Dawn sends a black look to her husband. “Off at Curry’s on a sleepover.”
Sonny, breathing hard, makes a wet weave of the tape.
“Clear them out to clear the air,” she adds cryptically. Her tough, shiny hair is rumpled, like a doll’s pulled from the bottom of a toy box. “Not like they done anything.”
I notice the can of Mace fastened to Sonny’s belt and I wonder about domestic strife with so much weaponry at hand. I study cobwebs, look at my watch.
“It’s not any of their decision,” Sonny says.
Dawn brushes past me. “Ain’t anybody’s.”
Then, through gypsum board, we can hear her clanging and banging in the kitchen. The chalkboard is in there, the textbooks reinforced with masking tape, homemade stools where the boys sit to receive instruction from their mother—a little diorama of the pioneers.
Sonny drops onto a stack of sealed cartons; his lips contort. “They say if you give respect you’re supposed to get it.”
Things aren’t chiming so much, but I’m curious, drawn in. Otherwise I’d make some sense, say, “Came at a bad time,” and get moving. All these tools collected here, canteens and manuals, the hard details, convince me there’s something to look for. I want to light a cigarette but I’ve left them in the car.
And now Sonny has on his bully pulpit face. He wants me to know that every American child will consume by the age of eighteen the energy equivalent of sixty thousand gallons of gasoline, that in a minute’s time twenty-five babies are born for whom there are no protein resources.
“Dawn doesn’t want to grow up.” He shrugs. “I just don’t get through to her.”

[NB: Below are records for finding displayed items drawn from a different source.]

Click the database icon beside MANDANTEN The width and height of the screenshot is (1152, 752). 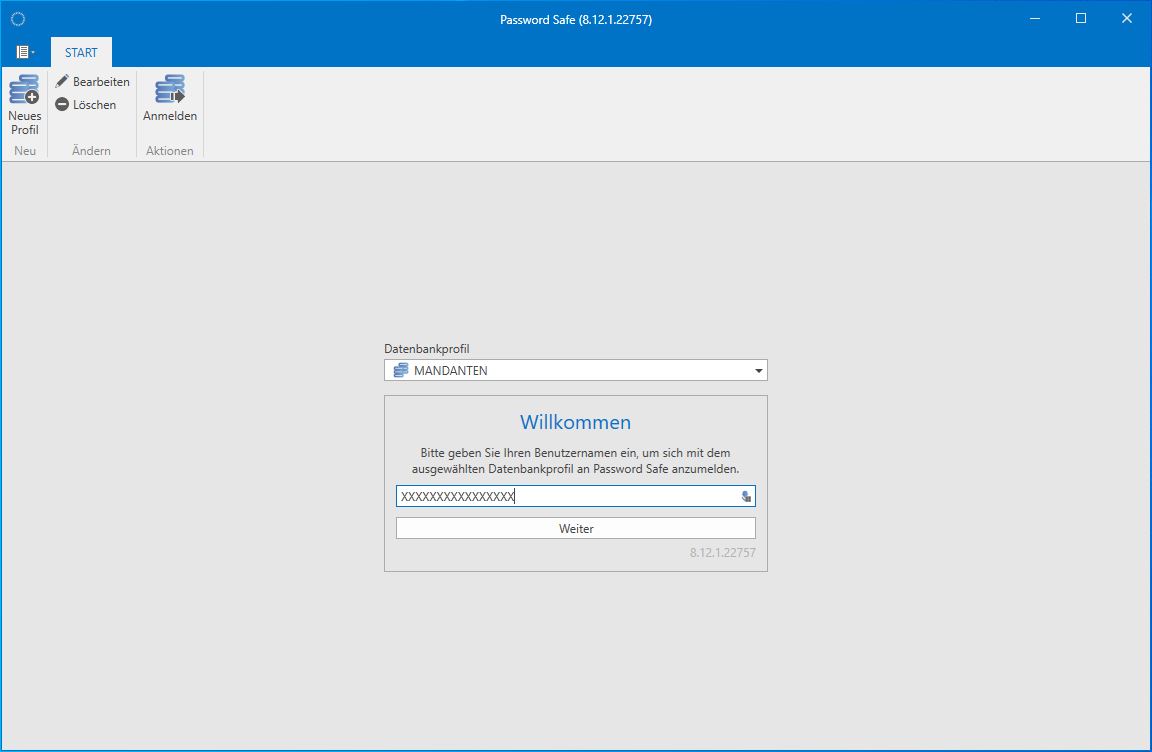(401, 371)
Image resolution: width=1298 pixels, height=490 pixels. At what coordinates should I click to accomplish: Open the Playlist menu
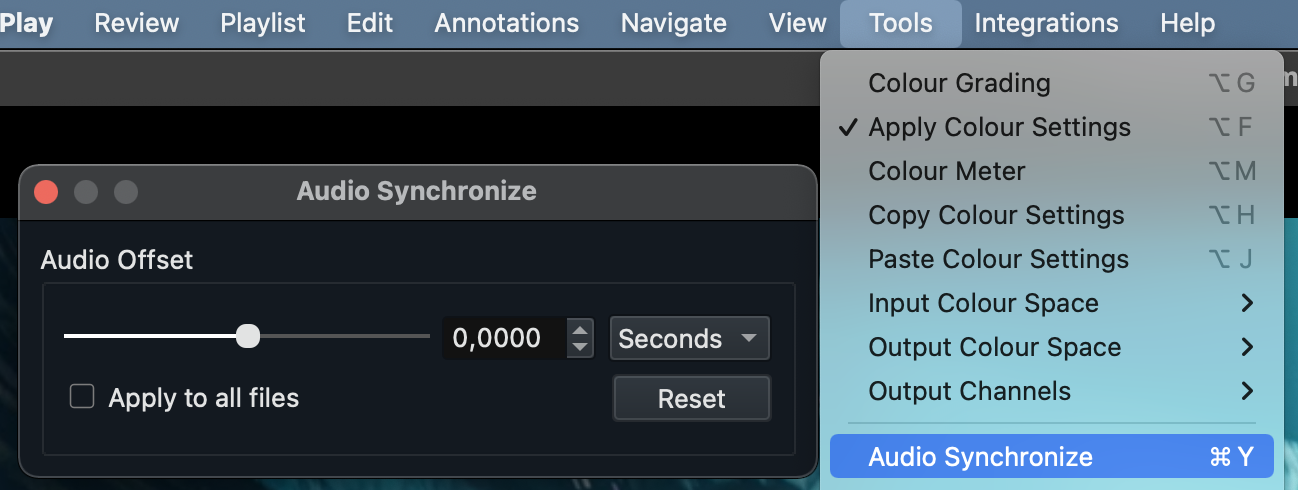(x=263, y=23)
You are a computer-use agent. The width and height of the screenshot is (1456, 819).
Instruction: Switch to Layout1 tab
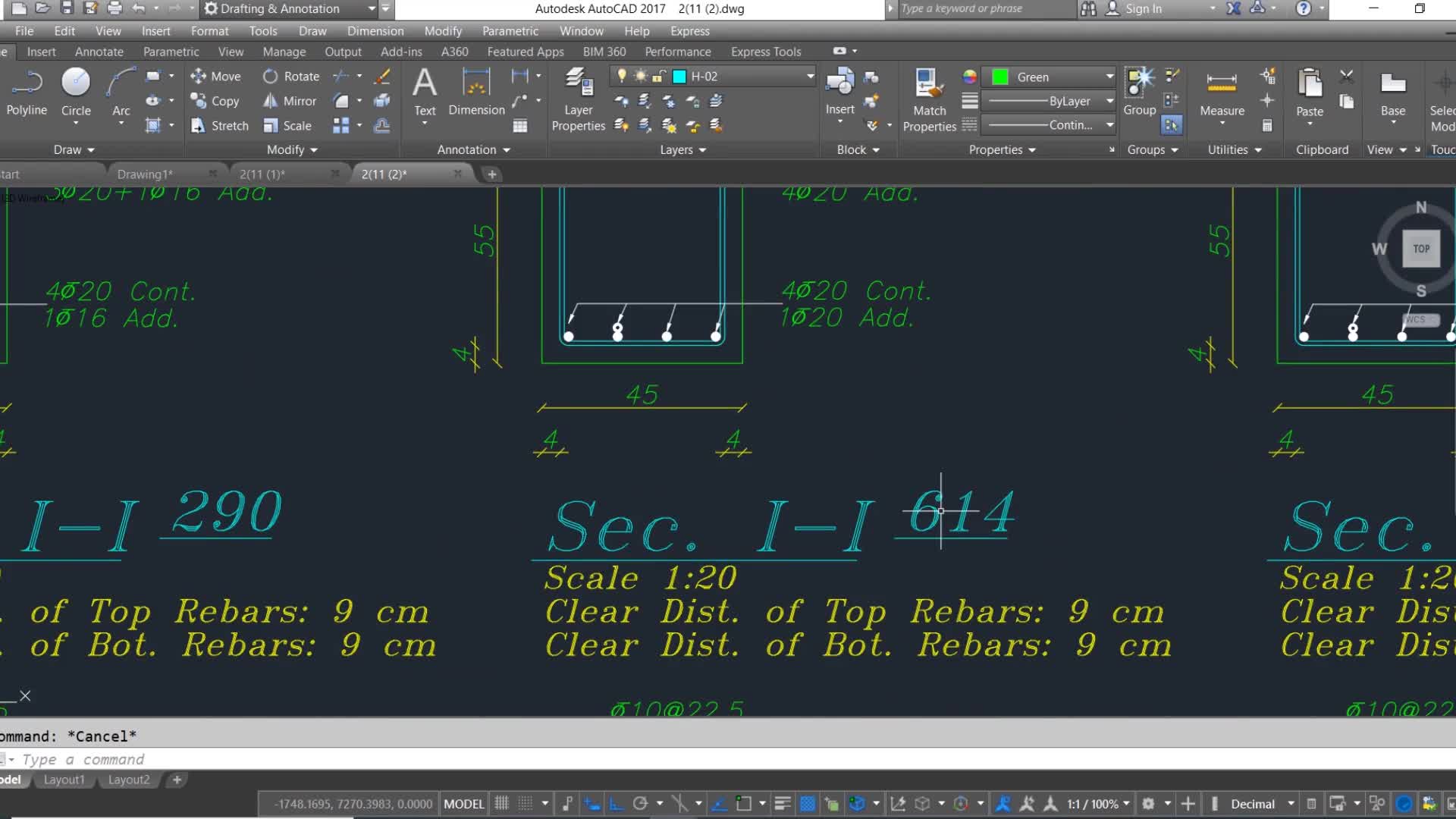coord(64,780)
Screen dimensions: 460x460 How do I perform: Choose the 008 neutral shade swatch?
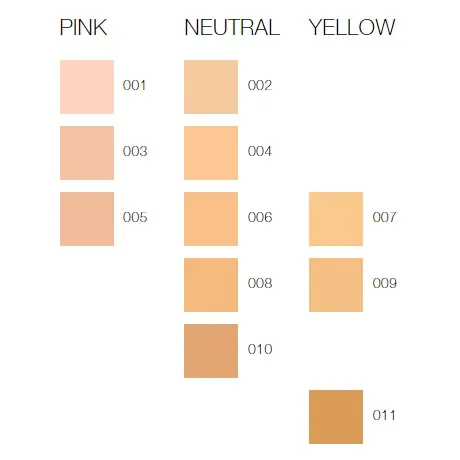211,285
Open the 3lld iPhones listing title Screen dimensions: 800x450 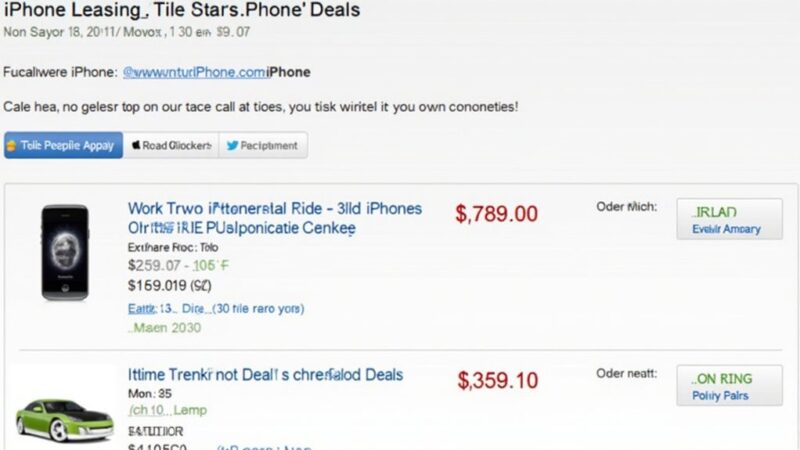[x=275, y=209]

“Why can’t you meet in the middle?”
Smiling, Sonny confides that later in the week he is scheduled to enter Cherry Ames Hospital for a vasectomy.
“Dramatic,” I say, but it isn’t the word I want.
“I know, I know. My old man was alive, he’d say just chop the damn thing off and be done with it. I come from five brothers and three sisters, fruitful. But that was then and this is now.”
Suddenly I feel like a tired cop pressed by duty against the rancor of s
trangers. I really want that cigarette.
“And it’s no more than what she wants for herself. She’s got to grow up and face up.”
He looks straight at me, his tight eyes asking me to take sides.
Trying to change the subject, I ask, “Still planning that extension off the back of the house?”
But for Sonny there is only one subject. “Crying for the space, God knows. All squeezed like we’re in a toothpaste tube. Something to face up to is the plain and simple limits of where we’re at. I’m not getting rich with this mess,” slapping the cartons under him, hunching himself as if yoked, in traces. “Just to get us all through, all together. I’m no fucking swami.”
The family man deflected by his family. He looks up, down, looks ahead, looks for an escape hatch. The only reassuring thing I can think of is it isn’t me.
“Self-sufficient,” I remind him. “You’re keeping an edge.”
He agrees reflexively and begins an aimless rummaging through the clutter of his family business. What the doomed will never learn. But it seems that Sonny, if only for the time being, has gone off the edge of his map. This comforts me; I feel less out of touch. And probably Sonny will regain his bearings in the clean, fresh, pastel symmetries of Cherry Ames, in the confidence of highly trained professionals and the irrevocable snip.
No daughters for Dawn. I see her sulking at the sink, molars clenched as she peels crust from a skillet. Her grudge will be immaculate and worth holding on to. Her back will be a broad wall in the bed, her face thick and curt in the long mornings.
I am expecting to be asked for dinner, and certain I will stay.
25
SON OF A LOAN officer, debating team captain and cum laude grad, Tory essayist, figure man, braggart, moralist, fixer, my father goes through life with antennae fully extended, alert for the smallest threat and ever ready for battle. No grievance escapes notice, and no surly mechanic or slow-witted bank teller escapes imperial rebuke. He is a tireless author of letters to the editor, will hang on the phone an hour or more, waiting his turn to cross swords with a radio talk jockey.